When the Anglican lay minister William Duncan arrived in Port Simpson in 1857, Clah taught him the Tsimshian language in exchange for instruction in English, a mutual education which began through the medium of Chinook Jargon. Clah also became a mediary between Duncan and the Tsimshian. Clah converted to Christianity but never entirely abandoned potlatching. In a famous incident, Clah intervened and saved Duncan's life when Clah's own tribal chief, Ligeex, ordered Duncan at gunpoint (some versions say knifepoint) to cease tolling churchbells on the day of his (Ligeex's) daughter's initiation into a Tsimshian secret society. Ligeex later became a key convert of Duncan's. This incident is described both by Clah himself and by an eyewitness, his nephew the Rev. William Henry Pierce, the Methodist missionary.

For nearly fifty years, from the late 1850s until his death, Clah kept a remarkably detailed diary, which is now housed by the Wellcome Library in London.

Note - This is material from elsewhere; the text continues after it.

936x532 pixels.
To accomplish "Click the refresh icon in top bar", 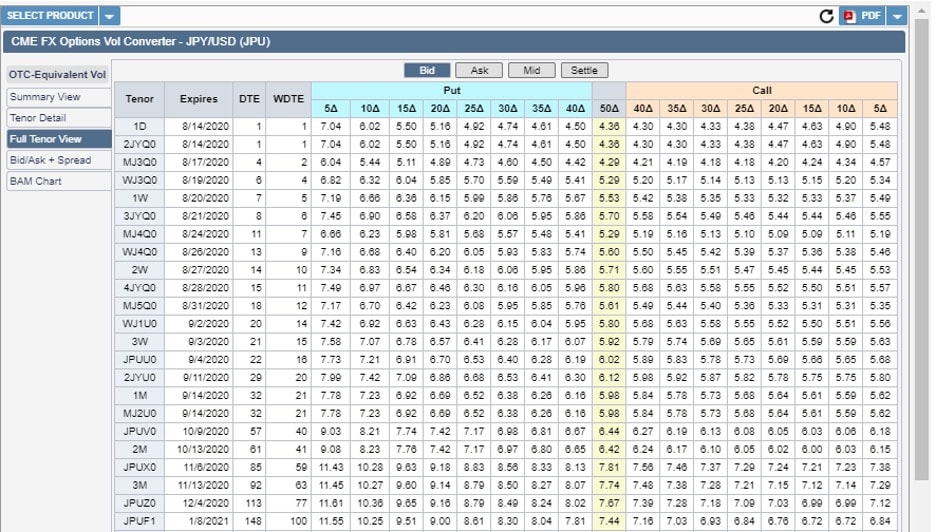I will pos(826,16).
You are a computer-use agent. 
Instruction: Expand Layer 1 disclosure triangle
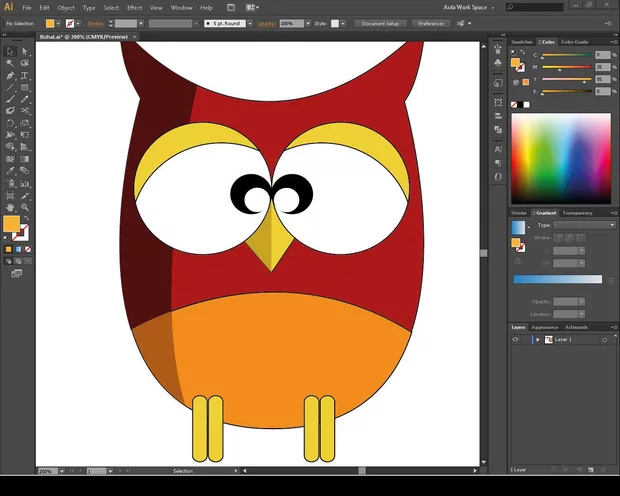tap(537, 340)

In 1903 the anthropologist Franz Boas wrote to Clah, having been referred to him by his Tlingit-Kwakwaka'wakw informant and collaborator George Hunt, expressing an interest in recording Tsimshian culture. Eventually, Clah turned the correspondence over to Henry W. Tate—who, indications are, was his own son—which led to the first detailed descriptions of Tsimshian culture. In 1915 Clah, near death, served as informant to the anthropologist Marius Barbeau, who was collecting information on Tsimshian social organization. Clah's grandson, William Beynon, served as interpreter and facilitator and went on to become a renowned ethnographic fieldworker in his own right.

Clah died in Lax Kw'alaams in 1916.

Australian historian Peggy Brock spent 15 years researching and transcribing Clah's journals, and in 2011 published her major work The Many Voyages of Arthur Wellington Clah: A Tsimshian Man on the Pacific Northwest Coast.